They shed light on atomic and molecular processes: ultrashort laser pulses are required to study extremely fast quantum phenomena. For years, scientists have been trying to tune the shape of light waves so as to, for instance, steer an electron on exactly the right path. At the TU Vienna, an extraordinarily powerful new method to influence the shape of the laser light wave has been developed in cooperation with the Imperial College in London and the Max-Born-Institute in Berlin. Much like the characteristic sound of a musical instrument, which results from the combination of different frequencies, a characteristic laser waveform can be designed by cleverly combining different frequencies of light. The crucial ingredient is a long-wavelength component -- the bass, speaking in musical terms.

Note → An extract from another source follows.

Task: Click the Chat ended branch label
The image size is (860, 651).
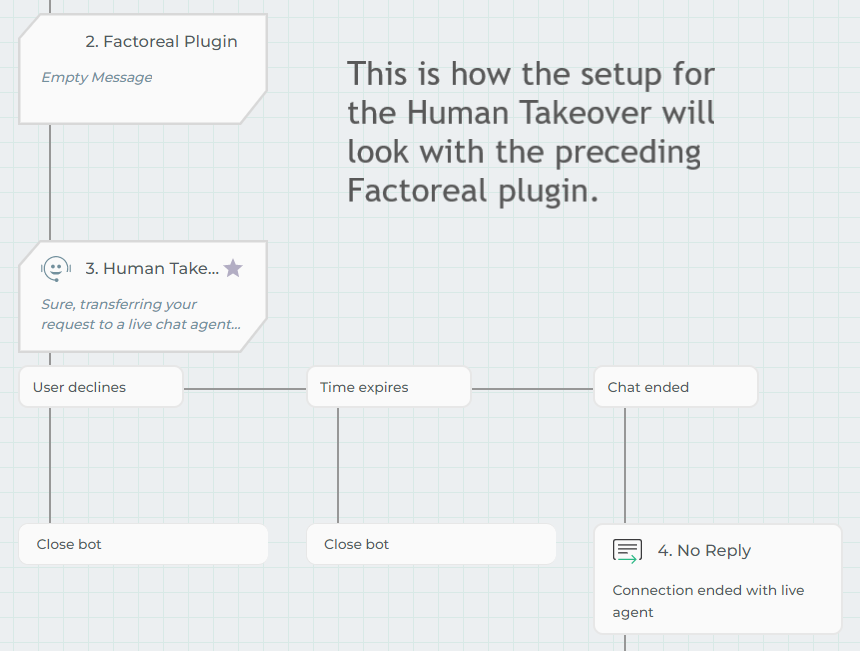Action: tap(675, 387)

Light Pulses Create Even Shorter Light Pulses
An attosecond is a billionth of a billionth of a second. That is the unimaginably short time scale on which processes such as the motion of an electron in an atom can be studied. "Attosecond light pulses can be created by firing a laser pulse which is a thousand times longer onto atoms," says Stefan Haessler, a scientist at Vienna University of Technology. First, the laser pulse tears an electron from the atom and drags it away.
After a short time however, the electron gets decelerated by the oscillating laser field and eventually pushed back towards its atom leading to a re-collision. "The exact shape of the laser wave determines whether or not the electron hits the atom and with which energy this collision takes place," says Stefan Haessler. Ideally, the electron gains so much energy in the laser field that upon impact with the atom, a much shorter flash of light with very high energy is emitted -- an attosecond laser pulse, with a frequency in the ultraviolet- or x-ray regime.
Composing a Laser Symphony
The optimal shape of the original, longer laser pulse is created by combining different frequencies, such that the oscillation of the wave is not sine-shaped, but has a more complicated sawtooth-like pattern. Similar effects are used in acoustics: Different sounds are created by combining waves of different frequencies. Attempts to control the shape of the laser wave have already been made: The laser frequency can be doubled and then the original wave is combined with the double-frequency-wave. However, the shaping possibilities opened up by this simple frequency doubling technique are limited.
At the TU Vienna, a complementary method was developed: not only a higher-frequency wave is added to the laser pulse, but also a lower-frequency one. The laser wave is accompanied with an "optical bass," and this dramatically extends the range of possibilities for waveform shaping.
"We can tune the intensity and the relative phase of three different frequencies," says Stefan Haessler, "this brings us close to the 'perfect wave', which can be calculated in numerical simulations." With the newly shaped laser pulses, electrons can be ripped from the atoms very efficiently, and the electrons subsequently gain a large amount of energy. That way, the team succeeded in creating attosecond pulse radiation a hundred times more intense than simple sine-shaped waves could produce.
Stefan Haessler is convinced that many other laser-driven effects could be optimized this way as well. Not only atoms, but also molecules, plasmas or solids could be irradiated with specially shaped laser waves, inducing many different effects. In principle, the method can be scaled up: knowing how to add lower frequencies to the laser pulse, even more frequencies can now be combined. A larger number of frequencies means more possibilities for wave shaping, just like a composer finds more ways of expression composing not just for a flute, but for a full orchestra.